| Task item |
Reproduce all of the data exactly.

| Exercise material |
>>>

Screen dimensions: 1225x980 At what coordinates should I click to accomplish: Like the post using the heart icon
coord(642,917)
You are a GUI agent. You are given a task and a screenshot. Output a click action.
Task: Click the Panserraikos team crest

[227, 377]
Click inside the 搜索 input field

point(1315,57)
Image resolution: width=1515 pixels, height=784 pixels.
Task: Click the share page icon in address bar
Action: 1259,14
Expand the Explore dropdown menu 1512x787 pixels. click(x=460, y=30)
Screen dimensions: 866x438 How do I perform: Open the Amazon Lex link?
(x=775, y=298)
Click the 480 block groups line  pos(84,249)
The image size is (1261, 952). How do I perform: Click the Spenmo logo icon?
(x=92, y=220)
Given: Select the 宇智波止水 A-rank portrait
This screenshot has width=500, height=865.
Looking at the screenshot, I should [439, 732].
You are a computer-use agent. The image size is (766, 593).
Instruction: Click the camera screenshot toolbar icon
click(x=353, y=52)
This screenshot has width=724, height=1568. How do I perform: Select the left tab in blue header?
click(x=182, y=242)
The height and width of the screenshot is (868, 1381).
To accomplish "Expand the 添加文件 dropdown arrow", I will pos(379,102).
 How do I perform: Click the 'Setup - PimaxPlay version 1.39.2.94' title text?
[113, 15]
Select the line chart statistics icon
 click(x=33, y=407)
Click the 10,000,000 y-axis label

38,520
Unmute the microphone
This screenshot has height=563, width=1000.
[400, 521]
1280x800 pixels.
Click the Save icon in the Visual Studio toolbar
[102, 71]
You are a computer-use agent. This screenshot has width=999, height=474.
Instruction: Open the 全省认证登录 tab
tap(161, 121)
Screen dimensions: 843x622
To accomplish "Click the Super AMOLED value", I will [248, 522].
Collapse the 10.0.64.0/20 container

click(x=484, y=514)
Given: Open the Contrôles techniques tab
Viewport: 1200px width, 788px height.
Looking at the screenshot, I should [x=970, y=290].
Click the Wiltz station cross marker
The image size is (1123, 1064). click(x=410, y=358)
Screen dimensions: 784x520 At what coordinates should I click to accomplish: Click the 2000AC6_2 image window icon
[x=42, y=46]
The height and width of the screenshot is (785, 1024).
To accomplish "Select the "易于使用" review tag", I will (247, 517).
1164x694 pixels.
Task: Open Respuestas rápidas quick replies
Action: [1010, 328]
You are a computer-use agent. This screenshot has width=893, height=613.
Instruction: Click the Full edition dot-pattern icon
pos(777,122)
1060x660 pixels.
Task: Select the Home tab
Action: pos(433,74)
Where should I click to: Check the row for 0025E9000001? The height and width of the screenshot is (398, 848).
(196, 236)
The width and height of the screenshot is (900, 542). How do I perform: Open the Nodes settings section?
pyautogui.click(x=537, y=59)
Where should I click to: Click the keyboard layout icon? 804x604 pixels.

<<<

| Result below |
Screen dimensions: 1225x980 At what coordinates should I click to accomplish: Like the post using the heart icon
coord(642,917)
You are a GUI agent. You are given a task and a screenshot. Output a click action.
Task: Click the Panserraikos team crest

[227, 377]
Click inside the 搜索 input field

point(1315,57)
Image resolution: width=1515 pixels, height=784 pixels.
Task: Click the share page icon in address bar
Action: 1259,14
Expand the Explore dropdown menu 1512x787 pixels. click(x=460, y=30)
Screen dimensions: 866x438 How do I perform: Open the Amazon Lex link?
(x=775, y=298)
Click the 480 block groups line  pos(84,249)
The image size is (1261, 952). How do I perform: Click the Spenmo logo icon?
(x=92, y=220)
Given: Select the 宇智波止水 A-rank portrait
This screenshot has width=500, height=865.
Looking at the screenshot, I should [439, 732].
You are a computer-use agent. The image size is (766, 593).
Instruction: Click the camera screenshot toolbar icon
click(x=353, y=52)
This screenshot has width=724, height=1568. How do I perform: Select the left tab in blue header?
click(x=182, y=242)
The height and width of the screenshot is (868, 1381).
To accomplish "Expand the 添加文件 dropdown arrow", I will pos(379,102).
 How do I perform: Click the 'Setup - PimaxPlay version 1.39.2.94' title text?
[113, 15]
Select the line chart statistics icon
 click(x=33, y=407)
Click the 10,000,000 y-axis label

38,520
Unmute the microphone
This screenshot has height=563, width=1000.
[400, 521]
1280x800 pixels.
Click the Save icon in the Visual Studio toolbar
[102, 71]
You are a computer-use agent. This screenshot has width=999, height=474.
Instruction: Open the 全省认证登录 tab
tap(161, 121)
Screen dimensions: 843x622
To accomplish "Click the Super AMOLED value", I will [248, 522].
Collapse the 10.0.64.0/20 container

click(x=484, y=514)
Given: Open the Contrôles techniques tab
Viewport: 1200px width, 788px height.
Looking at the screenshot, I should [x=970, y=290].
Click the Wiltz station cross marker
The image size is (1123, 1064). click(x=410, y=358)
Screen dimensions: 784x520 At what coordinates should I click to accomplish: Click the 2000AC6_2 image window icon
[x=42, y=46]
The height and width of the screenshot is (785, 1024).
To accomplish "Select the "易于使用" review tag", I will (247, 517).
1164x694 pixels.
Task: Open Respuestas rápidas quick replies
Action: [1010, 328]
You are a computer-use agent. This screenshot has width=893, height=613.
Instruction: Click the Full edition dot-pattern icon
pos(777,122)
1060x660 pixels.
Task: Select the Home tab
Action: pos(433,74)
Where should I click to: Check the row for 0025E9000001? The height and width of the screenshot is (398, 848).
(196, 236)
The width and height of the screenshot is (900, 542). How do I perform: Open the Nodes settings section?
pyautogui.click(x=537, y=59)
Where should I click to: Click the keyboard layout icon? 804x604 pixels.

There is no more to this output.